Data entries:
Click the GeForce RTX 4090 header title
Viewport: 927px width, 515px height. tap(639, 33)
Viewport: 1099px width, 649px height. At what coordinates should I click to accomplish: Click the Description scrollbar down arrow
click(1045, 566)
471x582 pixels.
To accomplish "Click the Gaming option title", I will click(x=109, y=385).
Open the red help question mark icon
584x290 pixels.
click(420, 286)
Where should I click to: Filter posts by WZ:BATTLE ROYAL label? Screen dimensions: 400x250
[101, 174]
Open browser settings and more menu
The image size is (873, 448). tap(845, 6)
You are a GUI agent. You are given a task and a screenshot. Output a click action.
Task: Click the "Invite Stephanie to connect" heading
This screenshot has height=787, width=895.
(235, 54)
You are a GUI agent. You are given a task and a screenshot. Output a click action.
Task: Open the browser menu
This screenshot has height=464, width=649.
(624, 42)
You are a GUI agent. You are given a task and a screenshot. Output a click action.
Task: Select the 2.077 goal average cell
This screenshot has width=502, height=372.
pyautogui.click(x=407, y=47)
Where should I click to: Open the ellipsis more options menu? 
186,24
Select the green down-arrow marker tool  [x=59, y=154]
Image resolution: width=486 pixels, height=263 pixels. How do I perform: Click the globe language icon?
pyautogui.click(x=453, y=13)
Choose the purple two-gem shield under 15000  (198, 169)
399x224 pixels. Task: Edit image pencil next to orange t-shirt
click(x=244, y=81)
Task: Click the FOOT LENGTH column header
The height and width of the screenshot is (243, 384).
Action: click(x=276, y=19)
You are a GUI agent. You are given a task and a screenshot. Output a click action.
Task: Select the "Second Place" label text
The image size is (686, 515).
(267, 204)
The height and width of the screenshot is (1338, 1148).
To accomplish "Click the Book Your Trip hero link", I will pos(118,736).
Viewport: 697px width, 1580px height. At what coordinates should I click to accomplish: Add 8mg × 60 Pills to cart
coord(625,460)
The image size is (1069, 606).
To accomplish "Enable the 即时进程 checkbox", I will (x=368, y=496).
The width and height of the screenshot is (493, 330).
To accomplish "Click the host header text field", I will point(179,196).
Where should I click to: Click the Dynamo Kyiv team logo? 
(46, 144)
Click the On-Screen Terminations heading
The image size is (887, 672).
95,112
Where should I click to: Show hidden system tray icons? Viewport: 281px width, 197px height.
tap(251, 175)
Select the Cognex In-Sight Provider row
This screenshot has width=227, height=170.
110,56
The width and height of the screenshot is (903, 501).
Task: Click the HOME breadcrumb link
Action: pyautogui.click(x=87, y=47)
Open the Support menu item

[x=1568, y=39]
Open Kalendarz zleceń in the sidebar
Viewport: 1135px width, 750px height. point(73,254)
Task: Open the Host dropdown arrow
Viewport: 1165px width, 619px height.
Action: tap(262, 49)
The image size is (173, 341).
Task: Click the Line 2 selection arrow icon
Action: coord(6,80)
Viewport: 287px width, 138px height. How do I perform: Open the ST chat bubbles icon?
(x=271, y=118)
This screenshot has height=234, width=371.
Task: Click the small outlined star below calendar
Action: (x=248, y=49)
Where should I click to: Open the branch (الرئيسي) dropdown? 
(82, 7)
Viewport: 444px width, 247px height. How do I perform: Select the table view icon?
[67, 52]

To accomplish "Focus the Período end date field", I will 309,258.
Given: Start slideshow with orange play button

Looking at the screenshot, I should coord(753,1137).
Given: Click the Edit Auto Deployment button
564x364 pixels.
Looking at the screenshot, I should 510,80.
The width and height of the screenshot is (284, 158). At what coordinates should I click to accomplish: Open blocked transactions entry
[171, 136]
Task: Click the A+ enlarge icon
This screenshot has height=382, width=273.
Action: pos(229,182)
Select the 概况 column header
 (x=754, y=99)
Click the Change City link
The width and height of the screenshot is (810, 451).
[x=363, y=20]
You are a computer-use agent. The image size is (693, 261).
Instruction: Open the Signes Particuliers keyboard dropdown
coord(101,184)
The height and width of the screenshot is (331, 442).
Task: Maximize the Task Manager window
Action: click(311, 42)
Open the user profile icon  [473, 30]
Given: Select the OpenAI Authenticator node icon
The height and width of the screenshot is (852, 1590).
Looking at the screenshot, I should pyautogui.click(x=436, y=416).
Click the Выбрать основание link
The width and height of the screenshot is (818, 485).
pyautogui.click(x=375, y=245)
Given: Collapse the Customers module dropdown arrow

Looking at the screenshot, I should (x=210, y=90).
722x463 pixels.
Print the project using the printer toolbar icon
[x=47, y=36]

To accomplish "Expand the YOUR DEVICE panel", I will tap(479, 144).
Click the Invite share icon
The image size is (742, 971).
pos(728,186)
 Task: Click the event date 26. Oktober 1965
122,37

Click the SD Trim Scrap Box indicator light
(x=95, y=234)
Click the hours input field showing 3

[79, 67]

**Problem details:**
Output every line above without altering anything.

**Solution below:**
Click the GeForce RTX 4090 header title
Viewport: 927px width, 515px height. tap(639, 33)
Viewport: 1099px width, 649px height. At what coordinates should I click to accomplish: Click the Description scrollbar down arrow
click(1045, 566)
471x582 pixels.
To accomplish "Click the Gaming option title", I will click(x=109, y=385).
Open the red help question mark icon
584x290 pixels.
click(420, 286)
Where should I click to: Filter posts by WZ:BATTLE ROYAL label? Screen dimensions: 400x250
[101, 174]
Open browser settings and more menu
The image size is (873, 448). tap(845, 6)
You are a GUI agent. You are given a task and a screenshot. Output a click action.
Task: Click the "Invite Stephanie to connect" heading
This screenshot has height=787, width=895.
(235, 54)
You are a GUI agent. You are given a task and a screenshot. Output a click action.
Task: Open the browser menu
This screenshot has height=464, width=649.
(624, 42)
You are a GUI agent. You are given a task and a screenshot. Output a click action.
Task: Select the 2.077 goal average cell
This screenshot has width=502, height=372.
pyautogui.click(x=407, y=47)
Where should I click to: Open the ellipsis more options menu? 
186,24
Select the green down-arrow marker tool  [x=59, y=154]
Image resolution: width=486 pixels, height=263 pixels. How do I perform: Click the globe language icon?
pyautogui.click(x=453, y=13)
Choose the purple two-gem shield under 15000  (198, 169)
399x224 pixels. Task: Edit image pencil next to orange t-shirt
click(x=244, y=81)
Task: Click the FOOT LENGTH column header
The height and width of the screenshot is (243, 384).
Action: click(x=276, y=19)
You are a GUI agent. You are given a task and a screenshot. Output a click action.
Task: Select the "Second Place" label text
The image size is (686, 515).
(267, 204)
The height and width of the screenshot is (1338, 1148).
To accomplish "Click the Book Your Trip hero link", I will pos(118,736).
Viewport: 697px width, 1580px height. At what coordinates should I click to accomplish: Add 8mg × 60 Pills to cart
coord(625,460)
The image size is (1069, 606).
To accomplish "Enable the 即时进程 checkbox", I will (x=368, y=496).
The width and height of the screenshot is (493, 330).
To accomplish "Click the host header text field", I will point(179,196).
Where should I click to: Click the Dynamo Kyiv team logo? 
(46, 144)
Click the On-Screen Terminations heading
The image size is (887, 672).
95,112
Where should I click to: Show hidden system tray icons? Viewport: 281px width, 197px height.
tap(251, 175)
Select the Cognex In-Sight Provider row
This screenshot has width=227, height=170.
110,56
The width and height of the screenshot is (903, 501).
Task: Click the HOME breadcrumb link
Action: pyautogui.click(x=87, y=47)
Open the Support menu item

[x=1568, y=39]
Open Kalendarz zleceń in the sidebar
Viewport: 1135px width, 750px height. point(73,254)
Task: Open the Host dropdown arrow
Viewport: 1165px width, 619px height.
Action: tap(262, 49)
The image size is (173, 341).
Task: Click the Line 2 selection arrow icon
Action: coord(6,80)
Viewport: 287px width, 138px height. How do I perform: Open the ST chat bubbles icon?
(x=271, y=118)
This screenshot has height=234, width=371.
Task: Click the small outlined star below calendar
Action: (x=248, y=49)
Where should I click to: Open the branch (الرئيسي) dropdown? 
(82, 7)
Viewport: 444px width, 247px height. How do I perform: Select the table view icon?
[67, 52]

To accomplish "Focus the Período end date field", I will 309,258.
Given: Start slideshow with orange play button

Looking at the screenshot, I should coord(753,1137).
Given: Click the Edit Auto Deployment button
564x364 pixels.
Looking at the screenshot, I should 510,80.
The width and height of the screenshot is (284, 158). At what coordinates should I click to accomplish: Open blocked transactions entry
[171, 136]
Task: Click the A+ enlarge icon
This screenshot has height=382, width=273.
Action: pos(229,182)
Select the 概况 column header
 (x=754, y=99)
Click the Change City link
The width and height of the screenshot is (810, 451).
[x=363, y=20]
You are a computer-use agent. The image size is (693, 261).
Instruction: Open the Signes Particuliers keyboard dropdown
coord(101,184)
The height and width of the screenshot is (331, 442).
Task: Maximize the Task Manager window
Action: click(311, 42)
Open the user profile icon  [473, 30]
Given: Select the OpenAI Authenticator node icon
The height and width of the screenshot is (852, 1590).
Looking at the screenshot, I should pyautogui.click(x=436, y=416).
Click the Выбрать основание link
The width and height of the screenshot is (818, 485).
pyautogui.click(x=375, y=245)
Given: Collapse the Customers module dropdown arrow

Looking at the screenshot, I should (x=210, y=90).
722x463 pixels.
Print the project using the printer toolbar icon
[x=47, y=36]

To accomplish "Expand the YOUR DEVICE panel", I will tap(479, 144).
Click the Invite share icon
The image size is (742, 971).
pos(728,186)
 Task: Click the event date 26. Oktober 1965
122,37

Click the SD Trim Scrap Box indicator light
(x=95, y=234)
Click the hours input field showing 3

[79, 67]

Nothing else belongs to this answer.